(Stored data entries)
____
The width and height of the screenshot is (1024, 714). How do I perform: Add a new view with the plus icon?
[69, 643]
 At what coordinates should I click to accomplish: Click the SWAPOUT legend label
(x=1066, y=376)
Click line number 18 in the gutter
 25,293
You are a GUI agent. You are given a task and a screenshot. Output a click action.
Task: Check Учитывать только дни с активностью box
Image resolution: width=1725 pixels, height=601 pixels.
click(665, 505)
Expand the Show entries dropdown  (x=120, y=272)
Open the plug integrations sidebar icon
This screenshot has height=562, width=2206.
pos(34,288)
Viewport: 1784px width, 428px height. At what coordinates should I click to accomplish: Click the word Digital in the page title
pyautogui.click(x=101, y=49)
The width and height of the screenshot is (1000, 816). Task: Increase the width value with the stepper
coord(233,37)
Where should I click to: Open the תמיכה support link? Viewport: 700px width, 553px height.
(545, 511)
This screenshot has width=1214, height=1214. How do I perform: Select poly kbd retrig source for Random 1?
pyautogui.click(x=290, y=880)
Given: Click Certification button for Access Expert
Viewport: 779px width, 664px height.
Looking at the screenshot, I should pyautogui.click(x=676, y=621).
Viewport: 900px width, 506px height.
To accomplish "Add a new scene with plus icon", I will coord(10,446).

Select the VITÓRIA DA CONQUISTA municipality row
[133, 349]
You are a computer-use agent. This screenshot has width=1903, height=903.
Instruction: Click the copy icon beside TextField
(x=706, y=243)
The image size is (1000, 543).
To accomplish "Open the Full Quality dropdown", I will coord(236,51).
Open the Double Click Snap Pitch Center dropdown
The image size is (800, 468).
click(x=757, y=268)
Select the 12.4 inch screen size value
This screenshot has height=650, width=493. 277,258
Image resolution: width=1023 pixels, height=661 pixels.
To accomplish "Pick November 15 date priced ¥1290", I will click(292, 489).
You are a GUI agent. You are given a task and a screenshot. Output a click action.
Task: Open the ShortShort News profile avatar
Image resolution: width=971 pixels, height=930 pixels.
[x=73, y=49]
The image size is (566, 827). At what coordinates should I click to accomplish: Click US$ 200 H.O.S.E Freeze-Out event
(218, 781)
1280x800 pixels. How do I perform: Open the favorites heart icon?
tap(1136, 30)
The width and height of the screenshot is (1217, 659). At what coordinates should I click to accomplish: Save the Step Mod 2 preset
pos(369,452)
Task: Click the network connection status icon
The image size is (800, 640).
____
**Action item**
Please give back the entries above, unchanged and complete.

**Written solution**
The width and height of the screenshot is (1024, 714). How do I perform: Add a new view with the plus icon?
[69, 643]
 At what coordinates should I click to accomplish: Click the SWAPOUT legend label
(x=1066, y=376)
Click line number 18 in the gutter
 25,293
You are a GUI agent. You are given a task and a screenshot. Output a click action.
Task: Check Учитывать только дни с активностью box
Image resolution: width=1725 pixels, height=601 pixels.
click(665, 505)
Expand the Show entries dropdown  (x=120, y=272)
Open the plug integrations sidebar icon
This screenshot has height=562, width=2206.
pos(34,288)
Viewport: 1784px width, 428px height. At what coordinates should I click to accomplish: Click the word Digital in the page title
pyautogui.click(x=101, y=49)
The width and height of the screenshot is (1000, 816). Task: Increase the width value with the stepper
coord(233,37)
Where should I click to: Open the תמיכה support link? Viewport: 700px width, 553px height.
(545, 511)
This screenshot has width=1214, height=1214. How do I perform: Select poly kbd retrig source for Random 1?
pyautogui.click(x=290, y=880)
Given: Click Certification button for Access Expert
Viewport: 779px width, 664px height.
Looking at the screenshot, I should pyautogui.click(x=676, y=621).
Viewport: 900px width, 506px height.
To accomplish "Add a new scene with plus icon", I will coord(10,446).

Select the VITÓRIA DA CONQUISTA municipality row
[133, 349]
You are a computer-use agent. This screenshot has width=1903, height=903.
Instruction: Click the copy icon beside TextField
(x=706, y=243)
The image size is (1000, 543).
To accomplish "Open the Full Quality dropdown", I will coord(236,51).
Open the Double Click Snap Pitch Center dropdown
The image size is (800, 468).
click(x=757, y=268)
Select the 12.4 inch screen size value
This screenshot has height=650, width=493. 277,258
Image resolution: width=1023 pixels, height=661 pixels.
To accomplish "Pick November 15 date priced ¥1290", I will click(292, 489).
You are a GUI agent. You are given a task and a screenshot. Output a click action.
Task: Open the ShortShort News profile avatar
Image resolution: width=971 pixels, height=930 pixels.
[x=73, y=49]
The image size is (566, 827). At what coordinates should I click to accomplish: Click US$ 200 H.O.S.E Freeze-Out event
(218, 781)
1280x800 pixels. How do I perform: Open the favorites heart icon?
tap(1136, 30)
The width and height of the screenshot is (1217, 659). At what coordinates should I click to accomplish: Save the Step Mod 2 preset
pos(369,452)
Task: Click the network connection status icon
The image size is (800, 640).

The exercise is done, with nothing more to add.